2024 IJCAI IJCAI 2024

Prompt Learning with Extended Kalman Filter for Pre-trained Language Models

Abstract

Prompt learning has gained popularity as a means to leverage the knowledge embedded in pre-trained language models (PLMs) for NLP tasks while using a limited number of trainable parameters. While it has shown promise in tasks like sentiment classification and natural language inference, generating suitable prompts for PLMs, as opposed to human prompts, remains a challenge. In this paper, we introduce an abstraction of the prompt learning process using an extended Kalman filter. Our approach, called Conditional Extended Kalman Filter based on Neural Networks (CEKFNN), effectively infers more appropriate prompt tokens by enhancing the classic extended Kalman filter with PLM's contextual representation power. Specifically, CEKFNN learns transition and emission functions from PLM embeddings of input sentences to infer latent prompt tokens.

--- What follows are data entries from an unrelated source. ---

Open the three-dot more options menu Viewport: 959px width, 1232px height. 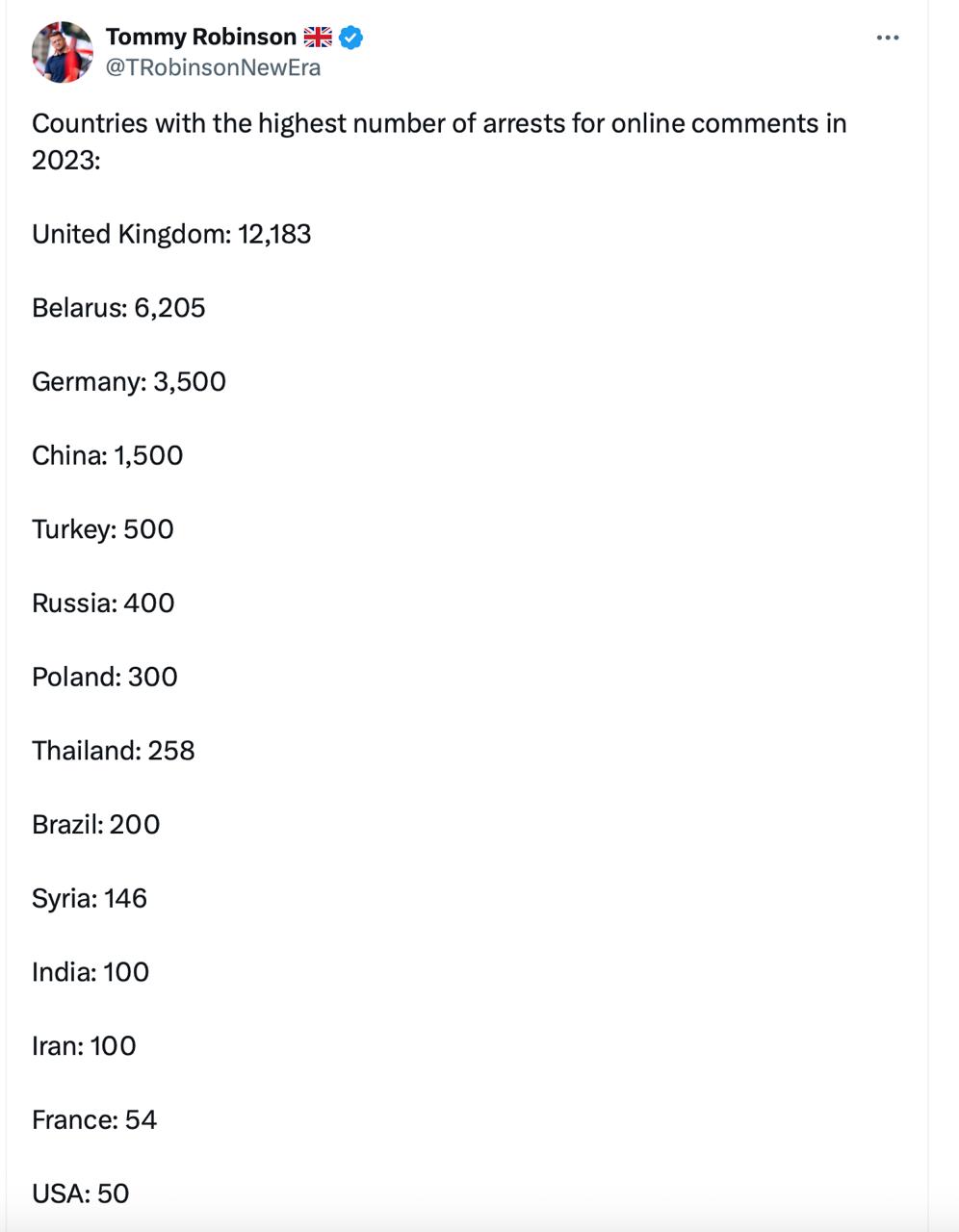point(887,38)
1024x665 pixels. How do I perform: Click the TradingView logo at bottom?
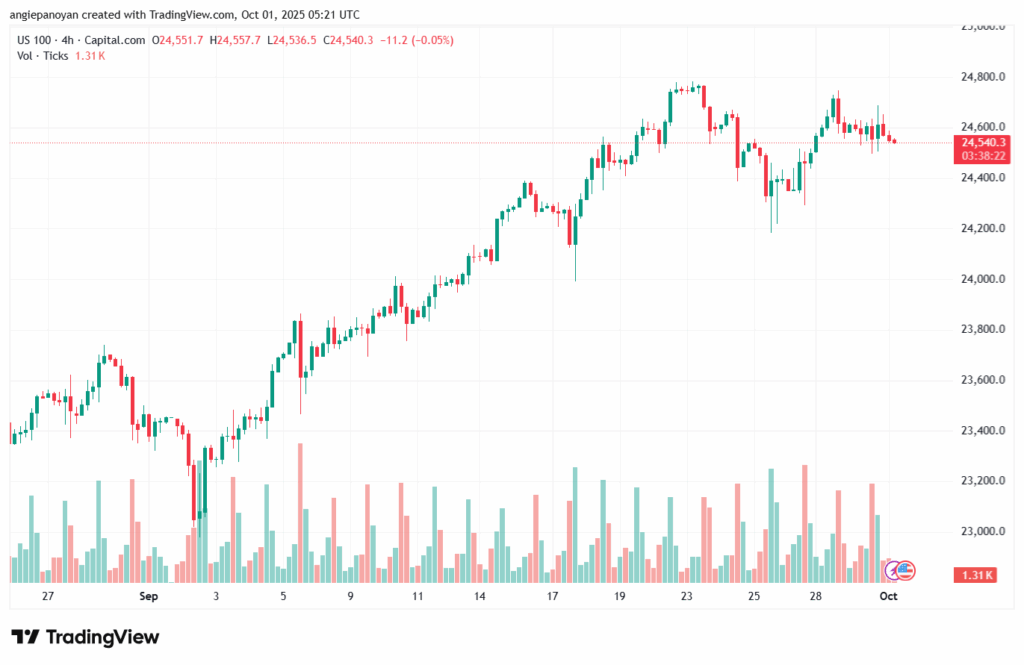click(x=85, y=637)
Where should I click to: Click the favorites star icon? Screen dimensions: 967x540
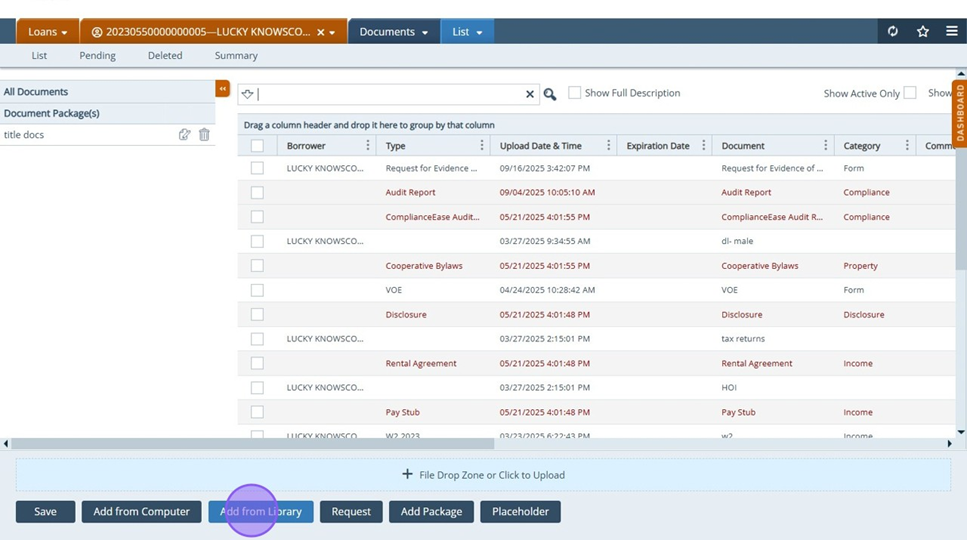(x=923, y=32)
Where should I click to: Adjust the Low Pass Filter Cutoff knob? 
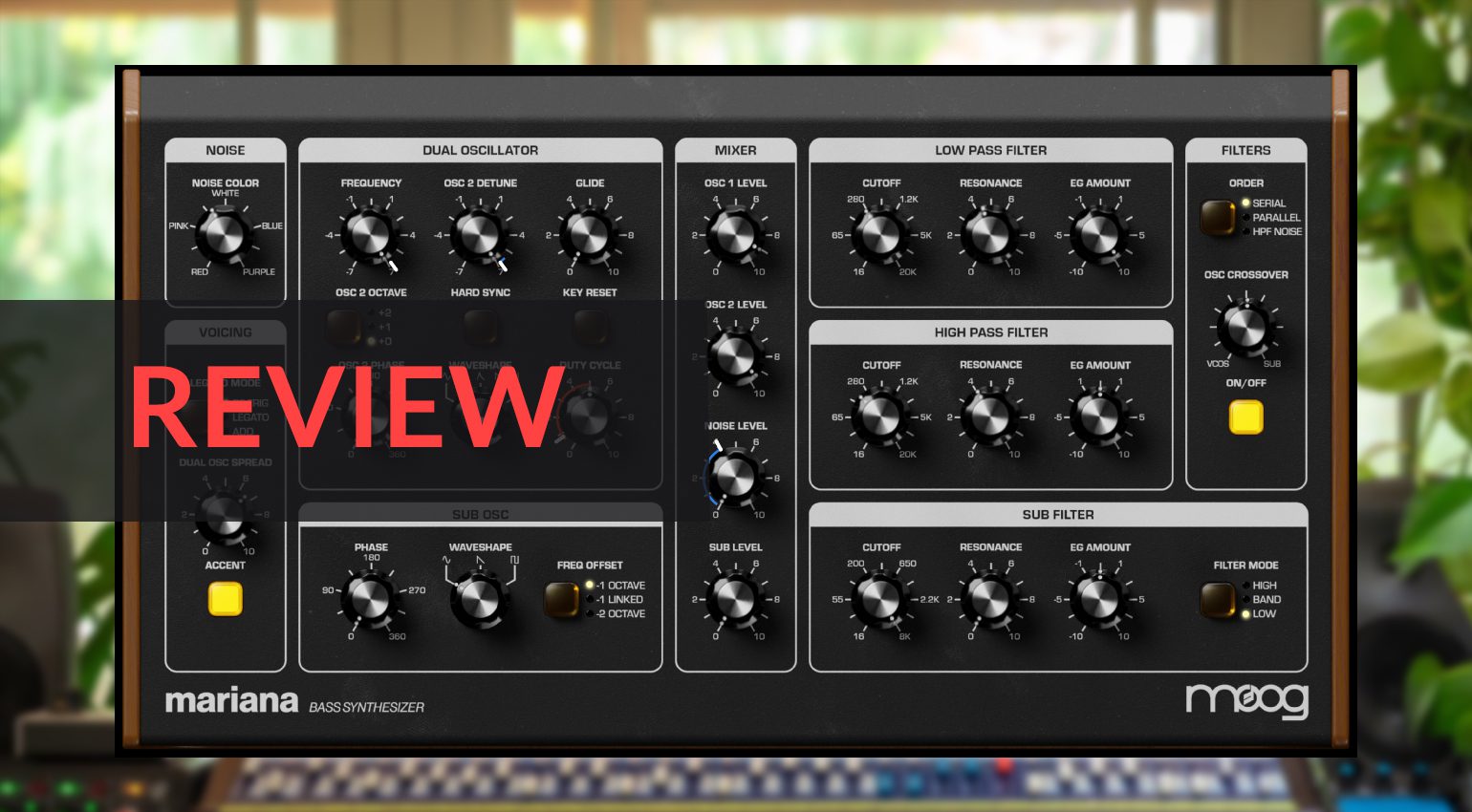(x=881, y=236)
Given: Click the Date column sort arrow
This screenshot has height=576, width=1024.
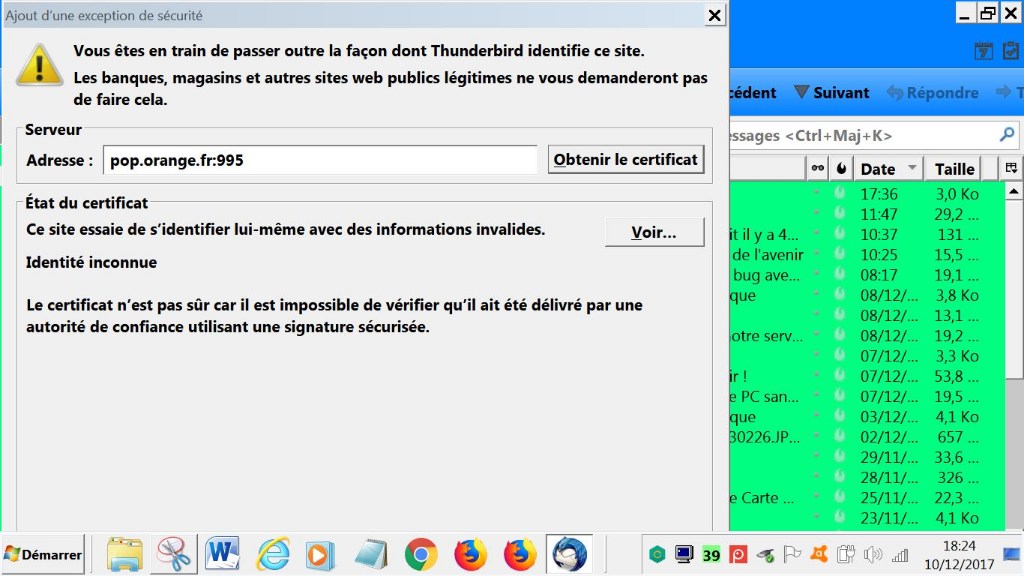Looking at the screenshot, I should click(x=912, y=168).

We refine CEKFNN using an alternate-training approach, retraining a PLM's emission function with prompt tokens inferred by prompt models (PMs), as well as the initial and transition functions. PLM's output labels assist in PMs' training. When updating the pre-trained language model (PLM), we use an adapter approach with few trainable parameters, leaving PLM parameters frozen. We evaluate CEKFNN across open-source PLMs, demonstrating performance improvements over state-of-the-art methods while using a limited number of trainable parameters. It shows that CEKFNN performs on-par or better than fine-tuning, which requires updating all parameters in the PLM.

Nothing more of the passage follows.